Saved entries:
BEGIN

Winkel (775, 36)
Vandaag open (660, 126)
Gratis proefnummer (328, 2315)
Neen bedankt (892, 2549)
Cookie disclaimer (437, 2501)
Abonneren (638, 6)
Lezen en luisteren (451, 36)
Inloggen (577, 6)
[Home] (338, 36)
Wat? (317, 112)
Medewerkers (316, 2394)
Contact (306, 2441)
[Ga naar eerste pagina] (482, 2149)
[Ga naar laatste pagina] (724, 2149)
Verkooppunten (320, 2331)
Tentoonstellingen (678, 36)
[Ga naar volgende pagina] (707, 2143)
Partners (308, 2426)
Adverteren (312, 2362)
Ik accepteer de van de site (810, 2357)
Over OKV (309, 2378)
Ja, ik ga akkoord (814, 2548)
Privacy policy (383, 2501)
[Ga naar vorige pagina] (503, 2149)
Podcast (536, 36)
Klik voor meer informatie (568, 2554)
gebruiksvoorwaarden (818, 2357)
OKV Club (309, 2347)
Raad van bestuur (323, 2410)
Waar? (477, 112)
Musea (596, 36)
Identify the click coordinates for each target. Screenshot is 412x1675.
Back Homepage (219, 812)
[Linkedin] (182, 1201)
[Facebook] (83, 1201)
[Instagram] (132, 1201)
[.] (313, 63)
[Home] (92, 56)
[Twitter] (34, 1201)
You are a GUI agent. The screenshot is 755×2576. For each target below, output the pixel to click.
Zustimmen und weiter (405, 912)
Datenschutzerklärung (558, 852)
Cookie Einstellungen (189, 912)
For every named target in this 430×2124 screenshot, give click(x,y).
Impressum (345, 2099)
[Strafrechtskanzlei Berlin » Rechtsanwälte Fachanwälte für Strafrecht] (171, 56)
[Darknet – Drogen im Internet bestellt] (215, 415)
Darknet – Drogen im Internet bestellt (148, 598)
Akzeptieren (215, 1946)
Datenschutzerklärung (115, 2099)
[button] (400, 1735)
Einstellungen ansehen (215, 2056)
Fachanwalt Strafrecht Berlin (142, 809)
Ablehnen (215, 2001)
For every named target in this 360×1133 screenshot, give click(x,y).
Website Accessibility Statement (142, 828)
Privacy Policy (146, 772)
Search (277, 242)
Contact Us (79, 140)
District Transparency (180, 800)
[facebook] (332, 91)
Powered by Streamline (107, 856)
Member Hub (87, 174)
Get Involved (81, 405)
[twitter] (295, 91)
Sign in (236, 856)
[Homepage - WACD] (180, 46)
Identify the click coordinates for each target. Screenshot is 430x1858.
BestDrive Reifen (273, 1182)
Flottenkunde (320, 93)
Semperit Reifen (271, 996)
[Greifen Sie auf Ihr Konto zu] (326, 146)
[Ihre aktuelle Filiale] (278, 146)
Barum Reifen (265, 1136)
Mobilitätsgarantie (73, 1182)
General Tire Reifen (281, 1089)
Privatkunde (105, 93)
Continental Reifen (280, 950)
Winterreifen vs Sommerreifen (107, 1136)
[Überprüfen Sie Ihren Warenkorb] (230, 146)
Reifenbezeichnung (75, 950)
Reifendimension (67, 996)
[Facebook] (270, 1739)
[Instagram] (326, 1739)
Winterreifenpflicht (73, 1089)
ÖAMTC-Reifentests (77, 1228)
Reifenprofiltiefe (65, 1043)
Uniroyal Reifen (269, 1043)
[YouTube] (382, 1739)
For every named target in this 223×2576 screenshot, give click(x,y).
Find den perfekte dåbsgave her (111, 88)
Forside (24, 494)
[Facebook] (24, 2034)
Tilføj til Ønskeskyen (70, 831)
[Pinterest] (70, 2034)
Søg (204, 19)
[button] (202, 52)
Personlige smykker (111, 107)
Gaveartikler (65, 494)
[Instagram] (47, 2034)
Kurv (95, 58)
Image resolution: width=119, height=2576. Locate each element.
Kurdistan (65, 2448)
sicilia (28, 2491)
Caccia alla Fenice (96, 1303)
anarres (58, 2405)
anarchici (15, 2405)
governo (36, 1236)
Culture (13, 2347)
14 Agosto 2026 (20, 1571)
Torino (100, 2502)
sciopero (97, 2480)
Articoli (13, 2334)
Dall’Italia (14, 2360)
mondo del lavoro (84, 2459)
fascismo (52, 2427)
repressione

END

[WORK INSTRUCTIONS] Your answer should consist of the lines from the line with "[Facebook] (83, 1201)" to the line with "Fachanwalt Strafrecht Berlin (142, 809)" above, repeated exactly, both ends included.

[EXERCISE ANSWER]
[Facebook] (83, 1201)
[Instagram] (132, 1201)
[.] (313, 63)
[Home] (92, 56)
[Twitter] (34, 1201)
You are a GUI agent. The screenshot is 755×2576. For each target below, output the pixel to click.
Zustimmen und weiter (405, 912)
Datenschutzerklärung (558, 852)
Cookie Einstellungen (189, 912)
For every named target in this 430×2124 screenshot, give click(x,y).
Impressum (345, 2099)
[Strafrechtskanzlei Berlin » Rechtsanwälte Fachanwälte für Strafrecht] (171, 56)
[Darknet – Drogen im Internet bestellt] (215, 415)
Darknet – Drogen im Internet bestellt (148, 598)
Akzeptieren (215, 1946)
Datenschutzerklärung (115, 2099)
[button] (400, 1735)
Einstellungen ansehen (215, 2056)
Fachanwalt Strafrecht Berlin (142, 809)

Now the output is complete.